** Start **

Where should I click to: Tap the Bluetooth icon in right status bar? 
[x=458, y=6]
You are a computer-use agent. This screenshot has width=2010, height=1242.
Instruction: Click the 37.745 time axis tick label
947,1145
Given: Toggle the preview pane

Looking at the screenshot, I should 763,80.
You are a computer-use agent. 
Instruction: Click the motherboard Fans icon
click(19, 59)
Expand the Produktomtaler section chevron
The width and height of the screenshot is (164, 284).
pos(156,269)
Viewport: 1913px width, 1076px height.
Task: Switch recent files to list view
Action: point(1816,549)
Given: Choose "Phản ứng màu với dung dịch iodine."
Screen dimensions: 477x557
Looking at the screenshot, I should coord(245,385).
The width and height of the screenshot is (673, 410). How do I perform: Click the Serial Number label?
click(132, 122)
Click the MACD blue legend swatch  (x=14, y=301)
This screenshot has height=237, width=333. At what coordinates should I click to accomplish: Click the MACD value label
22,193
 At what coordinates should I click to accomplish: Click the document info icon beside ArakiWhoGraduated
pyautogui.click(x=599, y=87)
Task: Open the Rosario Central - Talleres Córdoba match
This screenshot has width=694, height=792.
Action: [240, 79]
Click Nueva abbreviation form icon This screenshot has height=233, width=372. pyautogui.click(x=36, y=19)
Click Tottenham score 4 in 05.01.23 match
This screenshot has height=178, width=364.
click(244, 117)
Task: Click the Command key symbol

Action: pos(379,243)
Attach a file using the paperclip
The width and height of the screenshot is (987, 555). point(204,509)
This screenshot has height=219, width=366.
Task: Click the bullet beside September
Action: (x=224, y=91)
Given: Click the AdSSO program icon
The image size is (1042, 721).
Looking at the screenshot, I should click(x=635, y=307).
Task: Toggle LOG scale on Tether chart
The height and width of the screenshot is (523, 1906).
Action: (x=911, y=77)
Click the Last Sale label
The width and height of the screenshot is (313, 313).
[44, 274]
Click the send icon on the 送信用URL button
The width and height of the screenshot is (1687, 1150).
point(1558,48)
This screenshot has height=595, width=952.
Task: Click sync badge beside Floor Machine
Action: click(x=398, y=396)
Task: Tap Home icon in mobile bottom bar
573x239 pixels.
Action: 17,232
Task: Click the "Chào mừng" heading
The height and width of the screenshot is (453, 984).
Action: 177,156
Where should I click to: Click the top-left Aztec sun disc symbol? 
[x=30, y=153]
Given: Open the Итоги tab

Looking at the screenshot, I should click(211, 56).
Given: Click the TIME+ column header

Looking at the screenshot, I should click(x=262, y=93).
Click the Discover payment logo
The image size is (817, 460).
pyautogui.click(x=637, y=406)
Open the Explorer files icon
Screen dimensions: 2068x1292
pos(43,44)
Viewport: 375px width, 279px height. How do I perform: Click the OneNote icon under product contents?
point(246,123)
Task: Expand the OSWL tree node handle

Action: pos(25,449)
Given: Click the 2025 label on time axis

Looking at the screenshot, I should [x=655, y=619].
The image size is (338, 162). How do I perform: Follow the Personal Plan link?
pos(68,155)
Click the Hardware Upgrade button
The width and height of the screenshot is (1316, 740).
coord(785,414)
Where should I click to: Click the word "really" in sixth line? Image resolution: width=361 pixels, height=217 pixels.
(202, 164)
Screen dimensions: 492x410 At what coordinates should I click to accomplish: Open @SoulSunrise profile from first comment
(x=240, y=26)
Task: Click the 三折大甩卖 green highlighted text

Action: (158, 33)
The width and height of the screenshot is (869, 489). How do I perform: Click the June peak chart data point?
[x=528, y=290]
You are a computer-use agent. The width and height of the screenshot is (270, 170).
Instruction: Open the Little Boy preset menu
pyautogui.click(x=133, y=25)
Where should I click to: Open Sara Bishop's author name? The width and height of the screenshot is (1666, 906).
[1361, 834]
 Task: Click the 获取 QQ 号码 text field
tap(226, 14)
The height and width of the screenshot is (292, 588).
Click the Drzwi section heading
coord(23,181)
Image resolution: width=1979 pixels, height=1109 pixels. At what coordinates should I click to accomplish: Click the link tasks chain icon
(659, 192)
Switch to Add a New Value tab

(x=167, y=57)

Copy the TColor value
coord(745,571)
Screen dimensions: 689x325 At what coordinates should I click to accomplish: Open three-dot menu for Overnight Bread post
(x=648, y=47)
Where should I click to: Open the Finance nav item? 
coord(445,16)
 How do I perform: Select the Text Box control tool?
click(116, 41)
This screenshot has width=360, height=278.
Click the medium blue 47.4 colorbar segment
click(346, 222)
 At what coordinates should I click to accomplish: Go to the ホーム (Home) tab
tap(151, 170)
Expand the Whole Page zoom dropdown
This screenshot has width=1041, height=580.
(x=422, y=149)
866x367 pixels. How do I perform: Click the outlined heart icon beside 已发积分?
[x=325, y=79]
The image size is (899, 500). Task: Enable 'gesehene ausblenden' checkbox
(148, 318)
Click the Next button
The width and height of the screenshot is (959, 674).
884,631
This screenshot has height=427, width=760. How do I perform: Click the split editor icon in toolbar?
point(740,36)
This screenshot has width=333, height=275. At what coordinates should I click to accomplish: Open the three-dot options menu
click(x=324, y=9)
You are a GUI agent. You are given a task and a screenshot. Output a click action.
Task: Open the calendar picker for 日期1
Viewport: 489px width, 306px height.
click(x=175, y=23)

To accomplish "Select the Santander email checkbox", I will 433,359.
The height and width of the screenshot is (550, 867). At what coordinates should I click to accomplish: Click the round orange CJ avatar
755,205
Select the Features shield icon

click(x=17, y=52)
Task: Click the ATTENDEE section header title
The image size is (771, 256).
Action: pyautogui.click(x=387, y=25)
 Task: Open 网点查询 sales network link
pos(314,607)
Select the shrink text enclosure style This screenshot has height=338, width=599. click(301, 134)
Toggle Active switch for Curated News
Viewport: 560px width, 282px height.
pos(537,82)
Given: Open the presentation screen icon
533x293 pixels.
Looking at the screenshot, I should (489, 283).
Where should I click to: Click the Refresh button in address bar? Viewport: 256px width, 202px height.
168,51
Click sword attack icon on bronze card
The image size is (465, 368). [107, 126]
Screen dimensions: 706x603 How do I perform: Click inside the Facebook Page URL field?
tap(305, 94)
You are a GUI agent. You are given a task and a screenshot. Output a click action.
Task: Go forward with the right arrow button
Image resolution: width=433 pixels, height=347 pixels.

** End **

→ **SHORT TASK**: Please present every line of the data above as a Markdown table with two columns, No. and Text, numbering the rows and leaving out blank lines.

→ **WRITTEN REPLY**:
| No. | Text |
|---|---|
| 1 | Where should I click to: Tap the Bluetooth icon in right status bar?  |
| 2 | [x=458, y=6] |
| 3 | You are a computer-use agent. This screenshot has width=2010, height=1242. |
| 4 | Instruction: Click the 37.745 time axis tick label |
| 5 | 947,1145 |
| 6 | Given: Toggle the preview pane |
| 7 | Looking at the screenshot, I should 763,80. |
| 8 | You are a computer-use agent.  |
| 9 | Instruction: Click the motherboard Fans icon |
| 10 | click(19, 59) |
| 11 | Expand the Produktomtaler section chevron |
| 12 | The width and height of the screenshot is (164, 284). |
| 13 | pos(156,269) |
| 14 | Viewport: 1913px width, 1076px height. |
| 15 | Task: Switch recent files to list view |
| 16 | Action: point(1816,549) |
| 17 | Given: Choose "Phản ứng màu với dung dịch iodine." |
| 18 | Screen dimensions: 477x557 |
| 19 | Looking at the screenshot, I should coord(245,385). |
| 20 | The width and height of the screenshot is (673, 410). How do I perform: Click the Serial Number label? |
| 21 | click(132, 122) |
| 22 | Click the MACD blue legend swatch  (x=14, y=301) |
| 23 | This screenshot has height=237, width=333. At what coordinates should I click to accomplish: Click the MACD value label |
| 24 | 22,193 |
| 25 |  At what coordinates should I click to accomplish: Click the document info icon beside ArakiWhoGraduated |
| 26 | pyautogui.click(x=599, y=87) |
| 27 | Task: Open the Rosario Central - Talleres Córdoba match |
| 28 | This screenshot has width=694, height=792. |
| 29 | Action: [240, 79] |
| 30 | Click Nueva abbreviation form icon This screenshot has height=233, width=372. pyautogui.click(x=36, y=19) |
| 31 | Click Tottenham score 4 in 05.01.23 match |
| 32 | This screenshot has height=178, width=364. |
| 33 | click(244, 117) |
| 34 | Task: Click the Command key symbol |
| 35 | Action: pos(379,243) |
| 36 | Attach a file using the paperclip |
| 37 | The width and height of the screenshot is (987, 555). point(204,509) |
| 38 | This screenshot has height=219, width=366. |
| 39 | Task: Click the bullet beside September |
| 40 | Action: (x=224, y=91) |
| 41 | Given: Click the AdSSO program icon |
| 42 | The image size is (1042, 721). |
| 43 | Looking at the screenshot, I should click(x=635, y=307). |
| 44 | Task: Toggle LOG scale on Tether chart |
| 45 | The height and width of the screenshot is (523, 1906). |
| 46 | Action: (x=911, y=77) |
| 47 | Click the Last Sale label |
| 48 | The width and height of the screenshot is (313, 313). |
| 49 | [44, 274] |
| 50 | Click the send icon on the 送信用URL button |
| 51 | The width and height of the screenshot is (1687, 1150). |
| 52 | point(1558,48) |
| 53 | This screenshot has height=595, width=952. |
| 54 | Task: Click sync badge beside Floor Machine |
| 55 | Action: click(x=398, y=396) |
| 56 | Task: Tap Home icon in mobile bottom bar |
| 57 | 573x239 pixels. |
| 58 | Action: 17,232 |
| 59 | Task: Click the "Chào mừng" heading |
| 60 | The height and width of the screenshot is (453, 984). |
| 61 | Action: 177,156 |
| 62 | Where should I click to: Click the top-left Aztec sun disc symbol?  |
| 63 | [x=30, y=153] |
| 64 | Given: Open the Итоги tab |
| 65 | Looking at the screenshot, I should click(211, 56). |
| 66 | Given: Click the TIME+ column header |
| 67 | Looking at the screenshot, I should click(x=262, y=93). |
| 68 | Click the Discover payment logo |
| 69 | The image size is (817, 460). |
| 70 | pyautogui.click(x=637, y=406) |
| 71 | Open the Explorer files icon |
| 72 | Screen dimensions: 2068x1292 |
| 73 | pos(43,44) |
| 74 | Viewport: 375px width, 279px height. How do I perform: Click the OneNote icon under product contents? |
| 75 | point(246,123) |
| 76 | Task: Expand the OSWL tree node handle |
| 77 | Action: pos(25,449) |
| 78 | Given: Click the 2025 label on time axis |
| 79 | Looking at the screenshot, I should [x=655, y=619]. |
| 80 | The image size is (338, 162). How do I perform: Follow the Personal Plan link? |
| 81 | pos(68,155) |
| 82 | Click the Hardware Upgrade button |
| 83 | The width and height of the screenshot is (1316, 740). |
| 84 | coord(785,414) |
| 85 | Where should I click to: Click the word "really" in sixth line? Image resolution: width=361 pixels, height=217 pixels. |
| 86 | (202, 164) |
| 87 | Screen dimensions: 492x410 At what coordinates should I click to accomplish: Open @SoulSunrise profile from first comment |
| 88 | (x=240, y=26) |
| 89 | Task: Click the 三折大甩卖 green highlighted text |
| 90 | Action: (158, 33) |
| 91 | The width and height of the screenshot is (869, 489). How do I perform: Click the June peak chart data point? |
| 92 | [x=528, y=290] |
| 93 | You are a computer-use agent. The width and height of the screenshot is (270, 170). |
| 94 | Instruction: Open the Little Boy preset menu |
| 95 | pyautogui.click(x=133, y=25) |
| 96 | Where should I click to: Open Sara Bishop's author name? The width and height of the screenshot is (1666, 906). |
| 97 | [1361, 834] |
| 98 |  Task: Click the 获取 QQ 号码 text field |
| 99 | tap(226, 14) |
| 100 | The height and width of the screenshot is (292, 588). |
| 101 | Click the Drzwi section heading |
| 102 | coord(23,181) |
| 103 | Image resolution: width=1979 pixels, height=1109 pixels. At what coordinates should I click to accomplish: Click the link tasks chain icon |
| 104 | (659, 192) |
| 105 | Switch to Add a New Value tab |
| 106 | (x=167, y=57) |
| 107 | Copy the TColor value |
| 108 | coord(745,571) |
| 109 | Screen dimensions: 689x325 At what coordinates should I click to accomplish: Open three-dot menu for Overnight Bread post |
| 110 | (x=648, y=47) |
| 111 | Where should I click to: Open the Finance nav item?  |
| 112 | coord(445,16) |
| 113 |  How do I perform: Select the Text Box control tool? |
| 114 | click(116, 41) |
| 115 | This screenshot has width=360, height=278. |
| 116 | Click the medium blue 47.4 colorbar segment |
| 117 | click(346, 222) |
| 118 |  At what coordinates should I click to accomplish: Go to the ホーム (Home) tab |
| 119 | tap(151, 170) |
| 120 | Expand the Whole Page zoom dropdown |
| 121 | This screenshot has width=1041, height=580. |
| 122 | (x=422, y=149) |
| 123 | 866x367 pixels. How do I perform: Click the outlined heart icon beside 已发积分? |
| 124 | [x=325, y=79] |
| 125 | The image size is (899, 500). Task: Enable 'gesehene ausblenden' checkbox |
| 126 | (148, 318) |
| 127 | Click the Next button |
| 128 | The width and height of the screenshot is (959, 674). |
| 129 | 884,631 |
| 130 | This screenshot has height=427, width=760. How do I perform: Click the split editor icon in toolbar? |
| 131 | point(740,36) |
| 132 | This screenshot has width=333, height=275. At what coordinates should I click to accomplish: Open the three-dot options menu |
| 133 | click(x=324, y=9) |
| 134 | You are a GUI agent. You are given a task and a screenshot. Output a click action. |
| 135 | Task: Open the calendar picker for 日期1 |
| 136 | Viewport: 489px width, 306px height. |
| 137 | click(x=175, y=23) |
| 138 | To accomplish "Select the Santander email checkbox", I will 433,359. |
| 139 | The height and width of the screenshot is (550, 867). At what coordinates should I click to accomplish: Click the round orange CJ avatar |
| 140 | 755,205 |
| 141 | Select the Features shield icon |
| 142 | click(x=17, y=52) |
| 143 | Task: Click the ATTENDEE section header title |
| 144 | The image size is (771, 256). |
| 145 | Action: pyautogui.click(x=387, y=25) |
| 146 |  Task: Open 网点查询 sales network link |
| 147 | pos(314,607) |
| 148 | Select the shrink text enclosure style This screenshot has height=338, width=599. click(301, 134) |
| 149 | Toggle Active switch for Curated News |
| 150 | Viewport: 560px width, 282px height. |
| 151 | pos(537,82) |
| 152 | Given: Open the presentation screen icon |
| 153 | 533x293 pixels. |
| 154 | Looking at the screenshot, I should (489, 283). |
| 155 | Where should I click to: Click the Refresh button in address bar? Viewport: 256px width, 202px height. |
| 156 | 168,51 |
| 157 | Click sword attack icon on bronze card |
| 158 | The image size is (465, 368). [107, 126] |
| 159 | Screen dimensions: 706x603 How do I perform: Click inside the Facebook Page URL field? |
| 160 | tap(305, 94) |
| 161 | You are a GUI agent. You are given a task and a screenshot. Output a click action. |
| 162 | Task: Go forward with the right arrow button |
| 163 | Image resolution: width=433 pixels, height=347 pixels. |